Nederlandse maakbedrijven laten Industrie 4.0-kansen liggen
Nederlandse maakbedrijven lopen op het gebied van technologische ontwikkelingen veelal achter de feiten aan. Het merendeel van deze bedrijven beschouwt zichzelf dan ook als digitale beginner en investeert liever in technologieën die zich reeds hebben bewezen dan in nieuwe opkomende technologieën. Die terughoudendheid is niet gunstig voor de concurrentiepositie van ons land. In de huidige vierde industriële revolutie die in het teken staat van digitalisering – Industrie 4.0 – maakt met name Azië grote stappen voorwaarts.

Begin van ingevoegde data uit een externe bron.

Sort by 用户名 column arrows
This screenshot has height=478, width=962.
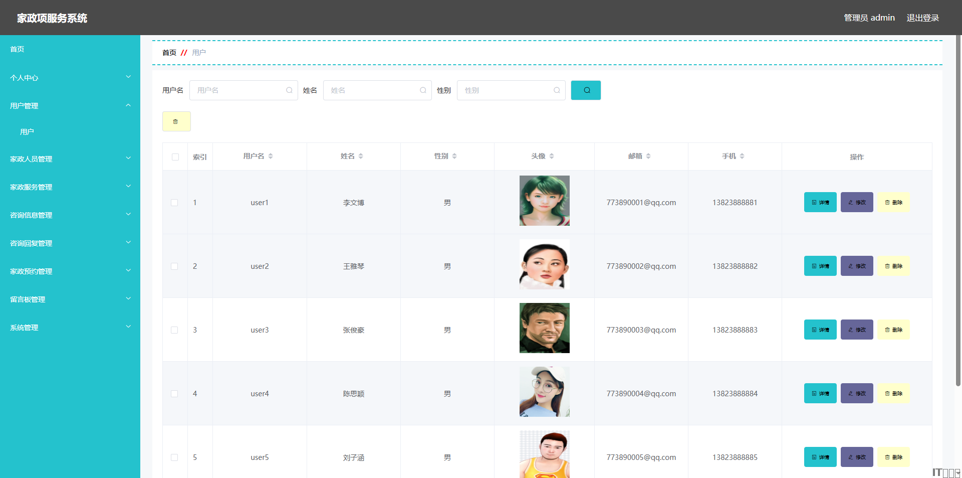click(271, 156)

“Nederland loopt al jaren achter als je kijkt naar de snelheid waarmee de kansen die Industrie 4.0 biedt, worden omgezet in strategisch voordeel. Niettemin hebben we door onder andere onze hoogwaardige ICT-infrastructuur en topsectoren van wereldniveau een uitstekende uitgangspositie”, zo stelt Michel Mulders – Partner bij PwC – en tevens medeverantwoordelijk voor de Global Digital Operations Study 2018, uitgevoerd door Strategy& – de strategische adviestak van het Big Four-kantoor.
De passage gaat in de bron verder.